**Work order**
Repeat the entries exactly. Leave nothing out.

== Segment start ==

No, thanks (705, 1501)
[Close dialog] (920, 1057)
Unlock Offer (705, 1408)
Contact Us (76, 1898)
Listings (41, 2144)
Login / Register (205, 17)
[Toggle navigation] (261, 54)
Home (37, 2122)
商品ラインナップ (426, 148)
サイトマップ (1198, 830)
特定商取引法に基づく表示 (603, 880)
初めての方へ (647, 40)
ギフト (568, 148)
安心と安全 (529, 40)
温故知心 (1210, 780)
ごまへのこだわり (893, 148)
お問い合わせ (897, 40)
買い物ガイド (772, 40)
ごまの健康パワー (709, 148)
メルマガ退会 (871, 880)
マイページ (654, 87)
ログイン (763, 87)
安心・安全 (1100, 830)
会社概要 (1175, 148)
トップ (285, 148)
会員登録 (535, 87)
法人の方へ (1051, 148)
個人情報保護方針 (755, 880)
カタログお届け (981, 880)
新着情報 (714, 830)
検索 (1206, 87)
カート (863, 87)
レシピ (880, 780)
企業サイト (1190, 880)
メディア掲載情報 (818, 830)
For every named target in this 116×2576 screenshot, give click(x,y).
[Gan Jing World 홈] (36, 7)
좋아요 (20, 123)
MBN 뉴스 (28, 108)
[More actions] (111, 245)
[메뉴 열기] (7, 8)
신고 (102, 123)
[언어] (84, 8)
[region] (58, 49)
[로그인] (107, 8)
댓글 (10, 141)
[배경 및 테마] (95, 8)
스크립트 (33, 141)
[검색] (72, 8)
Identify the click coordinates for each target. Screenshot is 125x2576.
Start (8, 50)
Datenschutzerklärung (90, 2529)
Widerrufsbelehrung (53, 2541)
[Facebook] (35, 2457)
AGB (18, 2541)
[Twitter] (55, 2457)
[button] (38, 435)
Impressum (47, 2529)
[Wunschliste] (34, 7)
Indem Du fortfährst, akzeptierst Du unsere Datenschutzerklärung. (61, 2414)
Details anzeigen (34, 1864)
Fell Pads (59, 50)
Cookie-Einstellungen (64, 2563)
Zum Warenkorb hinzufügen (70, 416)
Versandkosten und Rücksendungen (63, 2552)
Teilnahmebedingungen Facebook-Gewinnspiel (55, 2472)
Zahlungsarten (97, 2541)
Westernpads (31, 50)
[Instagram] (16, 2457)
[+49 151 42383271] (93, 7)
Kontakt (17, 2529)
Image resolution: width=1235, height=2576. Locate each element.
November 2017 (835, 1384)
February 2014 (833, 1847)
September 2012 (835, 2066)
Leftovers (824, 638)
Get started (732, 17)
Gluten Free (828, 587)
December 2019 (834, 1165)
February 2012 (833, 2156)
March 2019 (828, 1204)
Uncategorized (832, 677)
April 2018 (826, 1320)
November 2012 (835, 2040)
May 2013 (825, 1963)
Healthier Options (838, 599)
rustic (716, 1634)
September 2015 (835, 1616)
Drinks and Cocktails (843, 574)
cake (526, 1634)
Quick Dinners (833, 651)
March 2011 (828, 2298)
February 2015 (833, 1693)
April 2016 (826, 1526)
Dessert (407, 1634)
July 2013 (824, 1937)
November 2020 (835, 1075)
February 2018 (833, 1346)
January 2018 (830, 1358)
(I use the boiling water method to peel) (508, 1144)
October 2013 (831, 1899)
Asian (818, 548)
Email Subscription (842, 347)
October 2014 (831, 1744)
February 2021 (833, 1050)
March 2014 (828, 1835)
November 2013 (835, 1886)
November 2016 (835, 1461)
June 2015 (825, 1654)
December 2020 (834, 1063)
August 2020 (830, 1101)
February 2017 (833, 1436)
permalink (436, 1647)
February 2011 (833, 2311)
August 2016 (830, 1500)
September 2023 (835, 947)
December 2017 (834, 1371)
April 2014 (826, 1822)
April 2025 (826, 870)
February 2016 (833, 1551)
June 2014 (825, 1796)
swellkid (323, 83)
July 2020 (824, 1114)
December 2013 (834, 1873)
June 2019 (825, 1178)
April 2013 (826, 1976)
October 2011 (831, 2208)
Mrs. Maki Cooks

== Segment end ==

**Answer box**
No, thanks (705, 1501)
[Close dialog] (920, 1057)
Unlock Offer (705, 1408)
Contact Us (76, 1898)
Listings (41, 2144)
Login / Register (205, 17)
[Toggle navigation] (261, 54)
Home (37, 2122)
商品ラインナップ (426, 148)
サイトマップ (1198, 830)
特定商取引法に基づく表示 (603, 880)
初めての方へ (647, 40)
ギフト (568, 148)
安心と安全 (529, 40)
温故知心 (1210, 780)
ごまへのこだわり (893, 148)
お問い合わせ (897, 40)
買い物ガイド (772, 40)
ごまの健康パワー (709, 148)
メルマガ退会 (871, 880)
マイページ (654, 87)
ログイン (763, 87)
安心・安全 (1100, 830)
会社概要 (1175, 148)
トップ (285, 148)
会員登録 (535, 87)
法人の方へ (1051, 148)
個人情報保護方針 (755, 880)
カタログお届け (981, 880)
新着情報 (714, 830)
検索 (1206, 87)
カート (863, 87)
レシピ (880, 780)
企業サイト (1190, 880)
メディア掲載情報 (818, 830)
For every named target in this 116×2576 screenshot, give click(x,y).
[Gan Jing World 홈] (36, 7)
좋아요 (20, 123)
MBN 뉴스 (28, 108)
[More actions] (111, 245)
[메뉴 열기] (7, 8)
신고 (102, 123)
[언어] (84, 8)
[region] (58, 49)
[로그인] (107, 8)
댓글 (10, 141)
[배경 및 테마] (95, 8)
스크립트 (33, 141)
[검색] (72, 8)
Identify the click coordinates for each target. Screenshot is 125x2576.
Start (8, 50)
Datenschutzerklärung (90, 2529)
Widerrufsbelehrung (53, 2541)
[Facebook] (35, 2457)
AGB (18, 2541)
[Twitter] (55, 2457)
[button] (38, 435)
Impressum (47, 2529)
[Wunschliste] (34, 7)
Indem Du fortfährst, akzeptierst Du unsere Datenschutzerklärung. (61, 2414)
Details anzeigen (34, 1864)
Fell Pads (59, 50)
Cookie-Einstellungen (64, 2563)
Zum Warenkorb hinzufügen (70, 416)
Versandkosten und Rücksendungen (63, 2552)
Teilnahmebedingungen Facebook-Gewinnspiel (55, 2472)
Zahlungsarten (97, 2541)
Westernpads (31, 50)
[Instagram] (16, 2457)
[+49 151 42383271] (93, 7)
Kontakt (17, 2529)
Image resolution: width=1235, height=2576. Locate each element.
November 2017 (835, 1384)
February 2014 (833, 1847)
September 2012 (835, 2066)
Leftovers (824, 638)
Get started (732, 17)
Gluten Free (828, 587)
December 2019 (834, 1165)
February 2012 (833, 2156)
March 2019 (828, 1204)
Uncategorized (832, 677)
April 2018 (826, 1320)
November 2012 (835, 2040)
May 2013 (825, 1963)
Healthier Options (838, 599)
rustic (716, 1634)
September 2015 (835, 1616)
Drinks and Cocktails (843, 574)
cake (526, 1634)
Quick Dinners (833, 651)
March 2011 (828, 2298)
February 2015 (833, 1693)
April 2016 (826, 1526)
Dessert (407, 1634)
July 2013 (824, 1937)
November 2020 (835, 1075)
February 2018 (833, 1346)
January 2018 (830, 1358)
(I use the boiling water method to peel) (508, 1144)
October 2013 (831, 1899)
Asian (818, 548)
Email Subscription (842, 347)
October 2014 (831, 1744)
February 2021 (833, 1050)
March 2014 (828, 1835)
November 2013 (835, 1886)
November 2016 (835, 1461)
June 2015 (825, 1654)
December 2020 (834, 1063)
August 2020 (830, 1101)
February 2017 (833, 1436)
permalink (436, 1647)
February 2011 (833, 2311)
August 2016 (830, 1500)
September 2023 (835, 947)
December 2017 (834, 1371)
April 2014 (826, 1822)
April 2025 (826, 870)
February 2016 (833, 1551)
June 2014 (825, 1796)
swellkid (323, 83)
July 2020 (824, 1114)
December 2013 (834, 1873)
June 2019 (825, 1178)
April 2013 (826, 1976)
October 2011 (831, 2208)
Mrs. Maki Cooks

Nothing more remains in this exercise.